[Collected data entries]
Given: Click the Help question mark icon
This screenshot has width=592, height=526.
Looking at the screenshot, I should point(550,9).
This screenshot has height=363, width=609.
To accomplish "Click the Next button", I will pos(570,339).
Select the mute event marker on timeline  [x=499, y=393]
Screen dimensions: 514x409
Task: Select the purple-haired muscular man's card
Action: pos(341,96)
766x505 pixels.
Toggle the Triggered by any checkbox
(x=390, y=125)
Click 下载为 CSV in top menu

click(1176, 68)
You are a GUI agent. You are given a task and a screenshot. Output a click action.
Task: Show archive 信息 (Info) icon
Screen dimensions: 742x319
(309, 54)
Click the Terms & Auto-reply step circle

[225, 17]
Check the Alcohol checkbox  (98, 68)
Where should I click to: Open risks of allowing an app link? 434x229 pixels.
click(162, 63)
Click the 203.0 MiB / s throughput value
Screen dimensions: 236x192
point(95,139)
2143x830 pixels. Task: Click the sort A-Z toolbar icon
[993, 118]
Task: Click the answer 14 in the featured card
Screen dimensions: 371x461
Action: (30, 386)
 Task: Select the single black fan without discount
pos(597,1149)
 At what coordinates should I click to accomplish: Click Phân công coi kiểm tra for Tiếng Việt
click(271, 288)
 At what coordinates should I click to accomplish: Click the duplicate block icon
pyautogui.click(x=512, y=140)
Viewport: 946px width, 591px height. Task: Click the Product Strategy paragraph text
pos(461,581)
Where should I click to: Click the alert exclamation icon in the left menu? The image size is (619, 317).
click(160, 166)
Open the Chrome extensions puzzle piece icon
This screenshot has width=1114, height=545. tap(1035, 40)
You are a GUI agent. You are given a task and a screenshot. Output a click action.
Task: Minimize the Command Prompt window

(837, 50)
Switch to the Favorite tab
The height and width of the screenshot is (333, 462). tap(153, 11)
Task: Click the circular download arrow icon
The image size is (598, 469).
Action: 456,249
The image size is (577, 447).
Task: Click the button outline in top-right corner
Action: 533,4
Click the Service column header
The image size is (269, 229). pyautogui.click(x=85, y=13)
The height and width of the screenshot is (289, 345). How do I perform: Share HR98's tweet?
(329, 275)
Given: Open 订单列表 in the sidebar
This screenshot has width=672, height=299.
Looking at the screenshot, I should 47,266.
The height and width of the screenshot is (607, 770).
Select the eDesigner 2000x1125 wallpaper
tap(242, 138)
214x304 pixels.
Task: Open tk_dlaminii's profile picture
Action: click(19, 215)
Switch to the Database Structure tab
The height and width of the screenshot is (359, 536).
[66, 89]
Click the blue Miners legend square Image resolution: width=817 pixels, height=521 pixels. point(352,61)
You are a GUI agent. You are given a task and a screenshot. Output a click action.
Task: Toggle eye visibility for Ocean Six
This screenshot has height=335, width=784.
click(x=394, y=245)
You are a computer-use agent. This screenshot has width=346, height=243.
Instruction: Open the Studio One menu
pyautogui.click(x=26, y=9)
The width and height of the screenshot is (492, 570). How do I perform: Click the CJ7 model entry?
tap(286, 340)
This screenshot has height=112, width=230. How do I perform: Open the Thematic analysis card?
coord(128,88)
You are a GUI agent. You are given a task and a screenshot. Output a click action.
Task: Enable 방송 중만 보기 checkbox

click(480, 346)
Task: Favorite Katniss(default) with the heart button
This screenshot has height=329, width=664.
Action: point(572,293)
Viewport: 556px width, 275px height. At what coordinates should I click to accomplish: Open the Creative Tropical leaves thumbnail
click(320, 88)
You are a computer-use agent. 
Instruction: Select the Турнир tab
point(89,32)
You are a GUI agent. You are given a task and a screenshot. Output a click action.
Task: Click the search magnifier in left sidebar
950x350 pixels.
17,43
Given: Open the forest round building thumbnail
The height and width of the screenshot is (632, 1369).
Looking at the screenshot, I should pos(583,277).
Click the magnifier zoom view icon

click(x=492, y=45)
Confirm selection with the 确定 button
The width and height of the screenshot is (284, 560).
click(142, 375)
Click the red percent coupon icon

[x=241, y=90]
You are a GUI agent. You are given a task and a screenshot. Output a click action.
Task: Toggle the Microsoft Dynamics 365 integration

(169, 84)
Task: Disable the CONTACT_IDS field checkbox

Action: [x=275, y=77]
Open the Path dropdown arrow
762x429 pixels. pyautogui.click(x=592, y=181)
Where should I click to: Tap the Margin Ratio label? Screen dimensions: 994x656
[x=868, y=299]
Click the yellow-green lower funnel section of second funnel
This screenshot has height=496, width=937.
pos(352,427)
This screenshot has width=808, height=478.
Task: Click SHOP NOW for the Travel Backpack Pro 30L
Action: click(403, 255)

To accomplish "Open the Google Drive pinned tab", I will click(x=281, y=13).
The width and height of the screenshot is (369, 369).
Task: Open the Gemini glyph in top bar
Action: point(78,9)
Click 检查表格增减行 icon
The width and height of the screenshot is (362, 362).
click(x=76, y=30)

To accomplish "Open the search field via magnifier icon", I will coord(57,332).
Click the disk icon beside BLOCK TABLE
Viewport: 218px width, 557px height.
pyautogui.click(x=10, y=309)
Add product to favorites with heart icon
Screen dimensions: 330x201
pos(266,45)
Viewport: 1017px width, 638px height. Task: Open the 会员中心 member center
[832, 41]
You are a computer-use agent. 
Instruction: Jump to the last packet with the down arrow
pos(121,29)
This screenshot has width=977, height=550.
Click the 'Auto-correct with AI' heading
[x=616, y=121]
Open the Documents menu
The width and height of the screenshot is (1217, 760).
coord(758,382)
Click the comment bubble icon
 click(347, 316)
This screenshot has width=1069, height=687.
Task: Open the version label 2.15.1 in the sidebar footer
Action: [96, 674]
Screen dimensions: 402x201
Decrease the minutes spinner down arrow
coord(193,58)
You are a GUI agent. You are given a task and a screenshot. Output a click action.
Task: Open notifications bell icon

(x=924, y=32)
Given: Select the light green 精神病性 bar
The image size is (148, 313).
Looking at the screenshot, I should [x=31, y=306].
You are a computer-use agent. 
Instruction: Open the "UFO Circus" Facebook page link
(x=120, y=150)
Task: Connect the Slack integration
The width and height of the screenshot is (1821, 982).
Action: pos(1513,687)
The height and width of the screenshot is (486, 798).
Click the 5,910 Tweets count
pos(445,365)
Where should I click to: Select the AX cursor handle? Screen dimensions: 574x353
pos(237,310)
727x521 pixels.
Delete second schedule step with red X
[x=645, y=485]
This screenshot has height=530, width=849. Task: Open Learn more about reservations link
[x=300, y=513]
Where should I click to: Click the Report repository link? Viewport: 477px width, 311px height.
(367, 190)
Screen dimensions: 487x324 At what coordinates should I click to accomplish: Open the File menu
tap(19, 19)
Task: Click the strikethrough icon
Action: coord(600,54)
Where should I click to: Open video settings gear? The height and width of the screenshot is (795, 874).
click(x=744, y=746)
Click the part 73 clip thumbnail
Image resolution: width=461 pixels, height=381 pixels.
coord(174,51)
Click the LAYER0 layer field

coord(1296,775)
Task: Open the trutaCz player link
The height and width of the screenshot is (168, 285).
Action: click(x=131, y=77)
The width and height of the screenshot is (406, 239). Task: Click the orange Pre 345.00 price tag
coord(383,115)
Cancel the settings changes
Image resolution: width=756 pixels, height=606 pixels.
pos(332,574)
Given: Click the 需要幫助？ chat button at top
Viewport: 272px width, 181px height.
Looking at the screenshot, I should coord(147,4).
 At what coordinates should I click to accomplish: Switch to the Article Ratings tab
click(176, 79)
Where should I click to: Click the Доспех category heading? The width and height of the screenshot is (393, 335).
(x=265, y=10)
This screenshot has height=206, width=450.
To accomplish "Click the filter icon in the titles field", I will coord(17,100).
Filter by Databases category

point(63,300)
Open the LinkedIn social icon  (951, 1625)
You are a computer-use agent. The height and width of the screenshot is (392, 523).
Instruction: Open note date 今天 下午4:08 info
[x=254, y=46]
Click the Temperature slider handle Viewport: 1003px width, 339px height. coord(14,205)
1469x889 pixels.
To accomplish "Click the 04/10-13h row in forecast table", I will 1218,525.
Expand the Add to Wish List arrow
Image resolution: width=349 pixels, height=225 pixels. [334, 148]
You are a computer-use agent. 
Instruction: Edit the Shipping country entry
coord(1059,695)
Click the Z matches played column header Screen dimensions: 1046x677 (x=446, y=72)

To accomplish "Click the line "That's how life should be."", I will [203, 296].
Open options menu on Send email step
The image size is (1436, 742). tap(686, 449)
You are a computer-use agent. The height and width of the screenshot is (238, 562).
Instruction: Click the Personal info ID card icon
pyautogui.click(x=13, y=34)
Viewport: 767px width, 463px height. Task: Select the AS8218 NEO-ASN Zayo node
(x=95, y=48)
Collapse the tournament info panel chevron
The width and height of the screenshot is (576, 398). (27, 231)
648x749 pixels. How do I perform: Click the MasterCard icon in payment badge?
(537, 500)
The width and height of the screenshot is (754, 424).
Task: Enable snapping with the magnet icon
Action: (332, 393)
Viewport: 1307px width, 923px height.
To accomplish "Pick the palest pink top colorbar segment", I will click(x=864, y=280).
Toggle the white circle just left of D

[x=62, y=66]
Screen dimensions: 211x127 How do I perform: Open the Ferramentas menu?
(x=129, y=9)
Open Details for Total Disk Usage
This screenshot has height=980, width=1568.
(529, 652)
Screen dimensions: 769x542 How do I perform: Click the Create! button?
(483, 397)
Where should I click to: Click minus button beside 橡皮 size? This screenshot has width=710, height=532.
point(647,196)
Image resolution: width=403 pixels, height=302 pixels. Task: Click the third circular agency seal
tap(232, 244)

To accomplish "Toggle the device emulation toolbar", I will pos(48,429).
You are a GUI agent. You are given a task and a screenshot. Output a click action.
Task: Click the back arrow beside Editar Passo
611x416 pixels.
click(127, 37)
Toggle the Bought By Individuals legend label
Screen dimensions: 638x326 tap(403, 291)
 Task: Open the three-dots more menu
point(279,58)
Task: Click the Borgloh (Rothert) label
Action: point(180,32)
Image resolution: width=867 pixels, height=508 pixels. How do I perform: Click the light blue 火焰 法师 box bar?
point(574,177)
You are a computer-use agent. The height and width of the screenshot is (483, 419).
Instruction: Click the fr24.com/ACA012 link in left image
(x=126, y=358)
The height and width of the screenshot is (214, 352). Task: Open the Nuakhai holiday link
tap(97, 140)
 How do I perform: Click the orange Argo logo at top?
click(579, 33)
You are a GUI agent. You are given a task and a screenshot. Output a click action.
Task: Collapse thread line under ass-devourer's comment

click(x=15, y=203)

§ **TASK STATEMENT**:
Starting from the records above, copy each line where the string "green" is found.

§ **ANSWER SPACE**:
Click the yellow-green lower funnel section of second funnel
Given: Select the light green 精神病性 bar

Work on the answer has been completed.